I added two tests as propsals.

One is a unit test which is a little bit limited, because the readBytes method does a lot. If you do not like the constances, we can put the values directly into the DicomDataReadBufferStreamBuilder. I had in mind to reuse the constants in the code, but it seems a bit tricky, because you would need to cast them for using it in if statements for instance.

The other is a kind of integration test with a specific file that is already part of your reporitory. The "it" folder would be the place for integration tests. I'm open if you prefer another folder structure, but I think it would be good to separate the different tests a little bit.

kursawero commented 1 year ago

Thank you very much for the quick review. I tried to address your comments. Please feel free to resolve the items or if you want changes please reply.

I added the changes as fixups, means we need to squash the commits before it can be merged. I hope that helps to follow the changes easier and we can revert changes easier if necessary.

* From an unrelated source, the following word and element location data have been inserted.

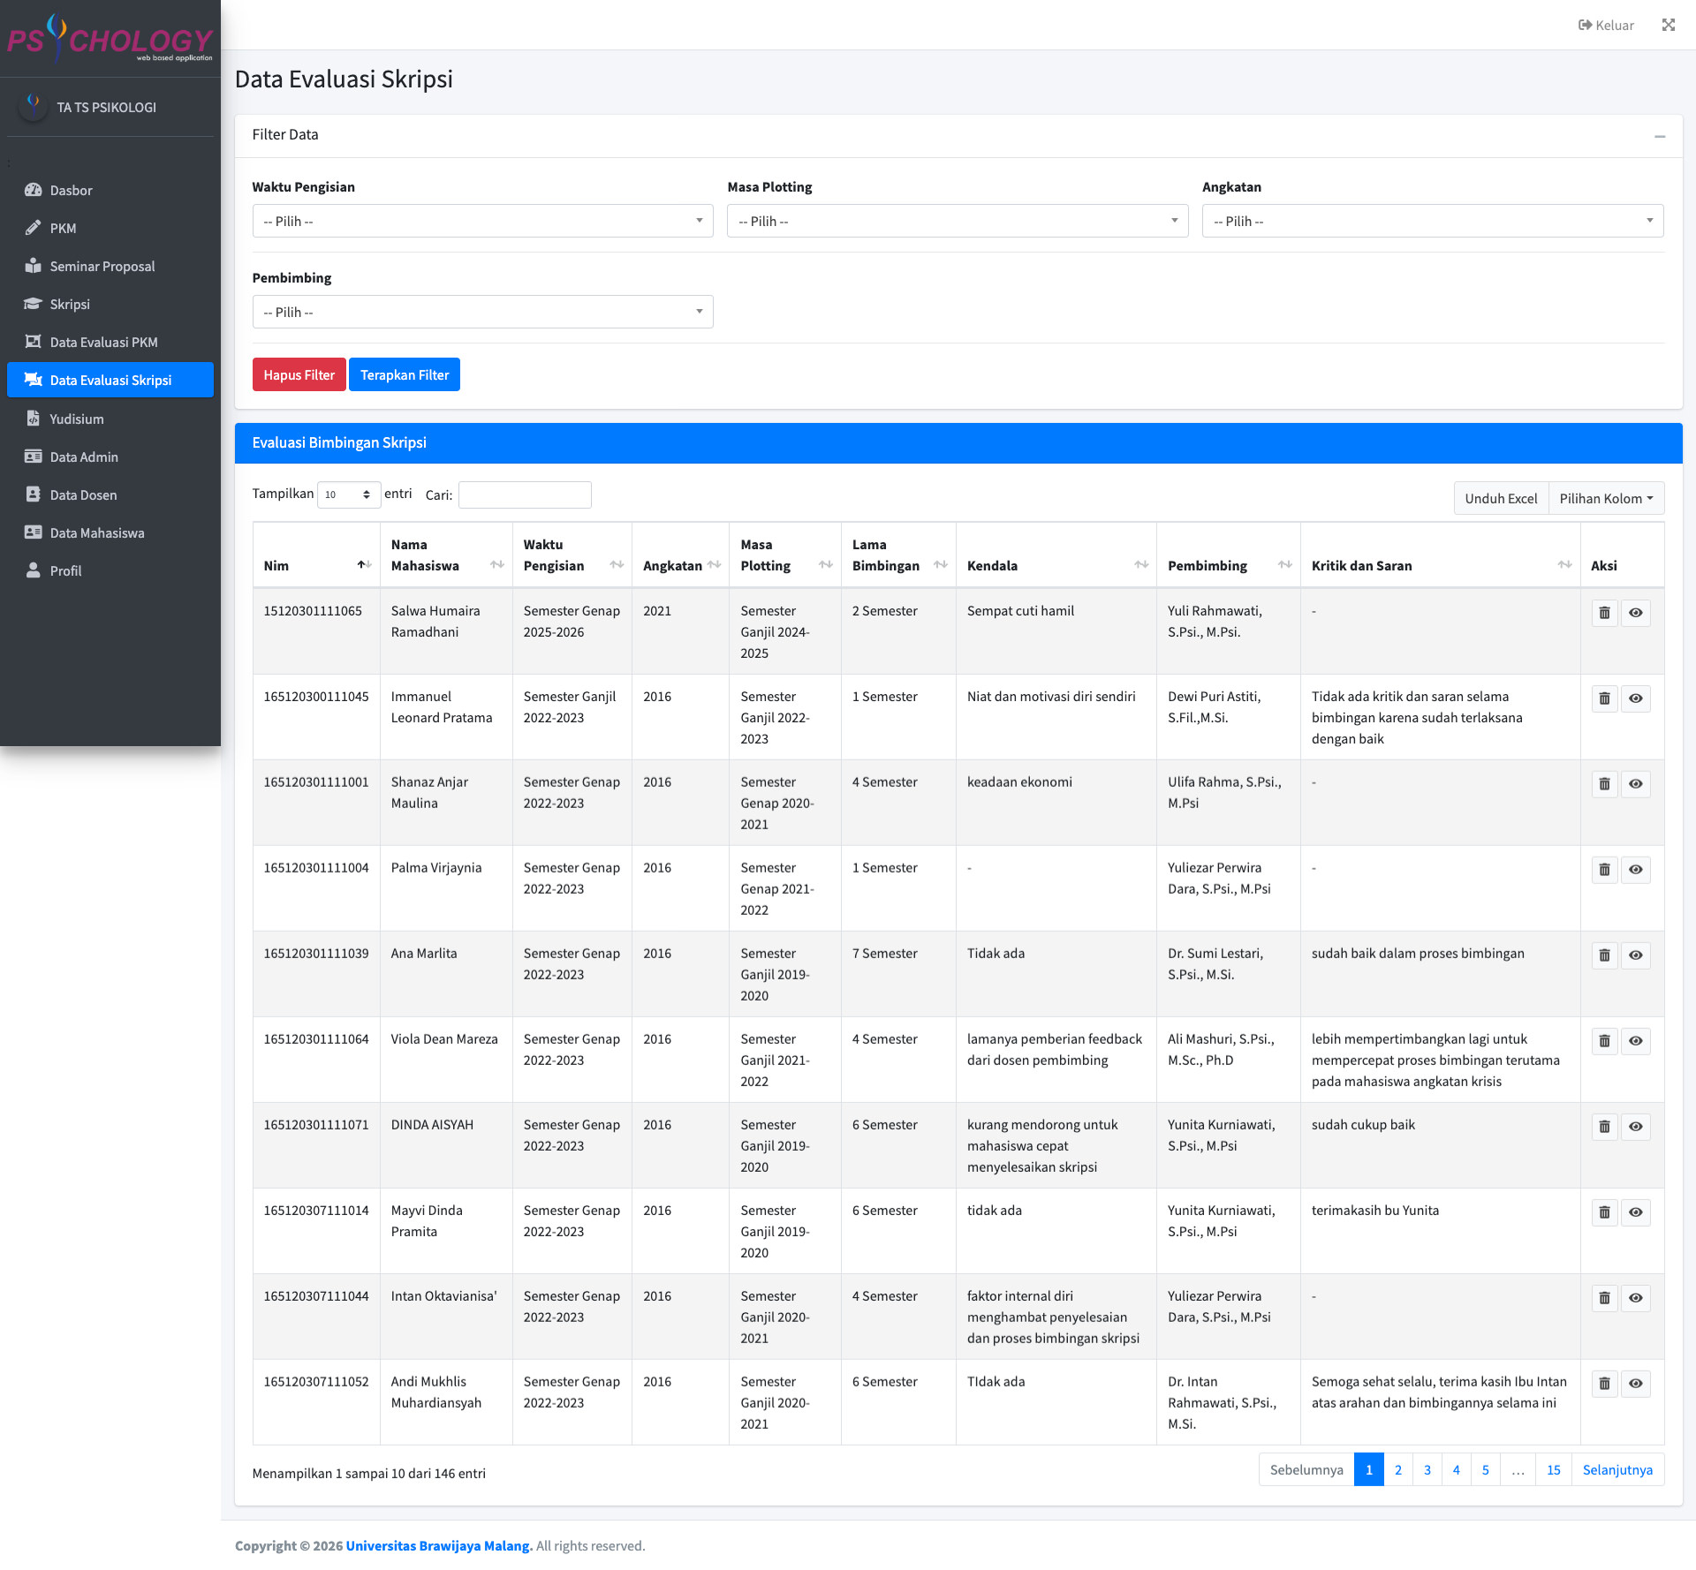This screenshot has width=1696, height=1570.
Task: Open Pilihan Kolom column chooser
Action: pyautogui.click(x=1605, y=498)
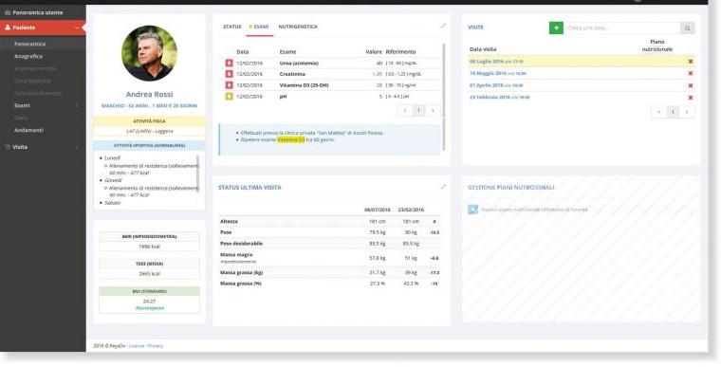Delete the 08 Luglio 2016 visit

coord(691,61)
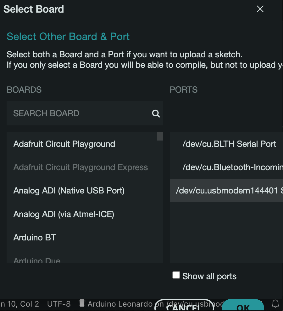Click the notification bell icon
The width and height of the screenshot is (283, 311).
(275, 304)
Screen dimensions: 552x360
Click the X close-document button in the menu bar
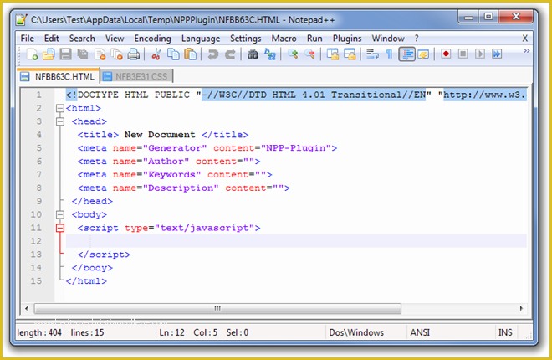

Regarding other projects. The Cornerstone Dicom Parser has a nice solution, which is using just the Sequence Delimitation Item.

Unfortunately, we would need to change the code a lot to come to that point and the chance to produce bugs is very high. The existing code here has the algorithm to count the open and close tags of elements with undefined length and if the balance is reached (that the sequence has finished) - then it uses the outer loop to find the Sequence Delimitation Tag. The items itself are parsed when the inner while loop is finished. The Cornerstone Dicom Parser reads the Elements immediately (sequences in sequences will be handled with another recursive call of the function). Reaching the Sequence Delimitation Item is the condition to return.

The proposed changes are from my perspective the best balance between fixing the existing code, keeping the risk of bugs low and allow to review the pull request with reasonable effort.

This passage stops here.